### What you have to do
Find the lines below that contain the string "Identify". Copy each one.

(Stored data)
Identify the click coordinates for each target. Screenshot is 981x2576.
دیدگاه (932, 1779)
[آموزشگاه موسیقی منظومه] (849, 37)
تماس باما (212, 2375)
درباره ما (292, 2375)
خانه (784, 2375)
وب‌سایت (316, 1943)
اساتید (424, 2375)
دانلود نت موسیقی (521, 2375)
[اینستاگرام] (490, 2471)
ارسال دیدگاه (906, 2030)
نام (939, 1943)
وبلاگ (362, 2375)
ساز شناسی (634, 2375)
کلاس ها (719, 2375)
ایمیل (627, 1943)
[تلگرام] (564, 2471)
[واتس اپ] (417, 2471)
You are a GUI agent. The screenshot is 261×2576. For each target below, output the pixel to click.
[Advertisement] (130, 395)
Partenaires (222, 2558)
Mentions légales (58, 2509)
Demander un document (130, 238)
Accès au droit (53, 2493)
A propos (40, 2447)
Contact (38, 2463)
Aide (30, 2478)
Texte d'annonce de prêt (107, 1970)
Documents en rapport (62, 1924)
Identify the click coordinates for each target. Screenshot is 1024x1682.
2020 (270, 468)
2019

### Task response
Identify the click coordinates for each target. Screenshot is 981x2576.
Identify the click coordinates for each target. Screenshot is 1024x1682.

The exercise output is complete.